Venezuela’s Next Chapter: Short- and Long-term Implications

    Macro

    • While the U.S. actions in Venezuela last weekend were decisive, the reality on the ground remains fraught with uncertainties. For organizational purposes, our views are segmented into short- and long-term implications.
    • In the short-term, we view the situation as directionally positive for risk given the potential impact on oil prices, inflation, and interest rates. Although Venezuela possesses the largest proven crude oil reserves in the world (more than 300 billion barrels or about 20% of the global total; see chart), the country’s production has declined precipitously from a peak of 3.5M barrels per day (bpd) in 1997 to 903,000 bpd in 2024, or only about 1% of global crude oil supply. The decline occurred amid U.S. sanctions, departure of major global oil companies, exodus of skilled industry labor, and decaying infrastructure.
    • About half of Venezuela’s crude production is shipped to China and about 30% is consumed domestically, leaving only about 200,000 bpd for a global crude oil market comprised of about 100M bpd. Hence, the upside estimates to the country’s crude oil production are substantial in the range of 500k-1M bpd in the short term and 1-2M bpd over a decade. Those estimates generally align with other historical, positive supply shocks (e.g., Libya post-Gaddafi, Iraq, U.S. shale basins, and Guyana). However, caution is warranted and historical comparisons are imperfect as Venezuelan crude is ultra heavy, requires significant cost to extract, and requires thorough processing.    
    • A scenario where Venezuelan crude production returns to 1990 levels (likely with U.S. support) would carry significant ramifications as it would further shift the balance of power across global energy markets. The U.S. is already the world’s largest crude oil producer (see chart) and potential oversight of future production in Venezuela and Guyana could place nearly 30% of global crude oil production under U.S. influence, or more than Saudi Arabia, Iran, and Russia combined.
    • In an optimistic scenario, the additional crude oil production from Venezuela could be market friendly for oil prices, inflation (nearly half of the U.S. CPI basket consists of direct and indirect energy consumption), and monetary policy.    
    • But the risks surrounding the situation in Venezuela pertain to nearly every facet, including political (e.g., how is the Venezuelan military kept onsides?), operational (how is old infrastructure revitalized?), financial (would estimates for $100B in needed capex be feasible amidst more attractive alternatives?), and geopolitical (e.g., the second order effects of regional influence on Taiwan and Ukraine).
    • Indeed, the second-order, longer-term effects from growing spheres of regional influence are significant and carry more downside risks. For example, they likely exacerbate great power competition (e.g., the U.S. and China) where sustained periods of peace are historically rare and segments the world into respective blocs. This segmentation reduces market sizes, introduces inefficiencies, and stifles innovation.    
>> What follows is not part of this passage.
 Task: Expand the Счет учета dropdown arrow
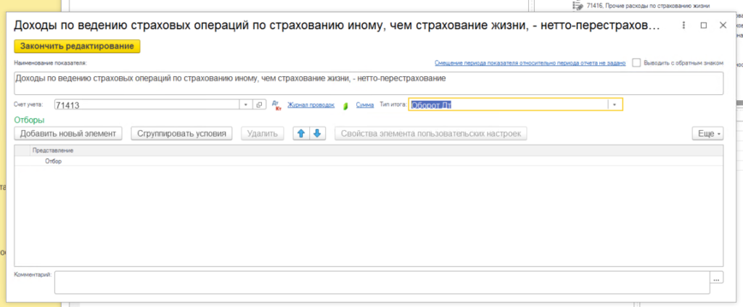click(x=246, y=105)
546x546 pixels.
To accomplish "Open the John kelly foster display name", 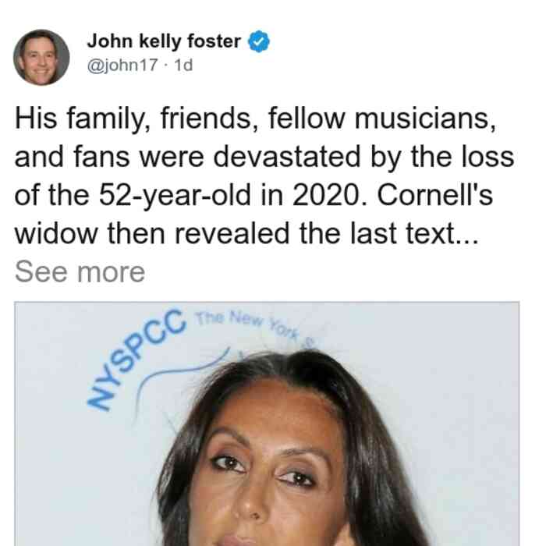I will (164, 41).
    Developed Market Rates

    • As 2026 opens, we have a guardedly optimistic view on DM rates, with a caveat. In Europe, long-term bunds have sold off, and we’re monitoring whether yields may soon crest or if they are signalling a demand issue at the back of the curve. Value in the U.S. rates complex isn’t as compelling, but rates may remain range bound if recent Fed pricing—i.e., a low 3% Fed funds rate by year end—holds.
    • Meanwhile, the 10-year JGB continues to selloff with the yield recently breaching 2.12%, approaching the bottom of the G3-yield envelope where the 10-year bund yields 2.87%. The near-term risk is that the selloff continues at the back of the JGB curve and brings the other G3 curves with it, potentially adding further steepening to DM yield curves.
    • After a strong 2025, liquidity in the MBS market appears stable as 2026 opens, despite higher broker/dealer inventory. While origination remains light, mortgage rates are near the lowest levels since 2024. As a result, about 20% of the mortage universe is refinance eligible with rates roughly 185 bps lower than recent highs.       

    IG Corporates

    • As it pertains to Venezuela, we expect the impact to be fairly minimal. The impact to U.S. refiners could be slightly positive with the potential addition of heavy barrels; the impact to Canadian E&Ps could be slightly negative; and the impact to some of the U.S. majors (Chevron, Exxon, Conoco) could be slightly positive.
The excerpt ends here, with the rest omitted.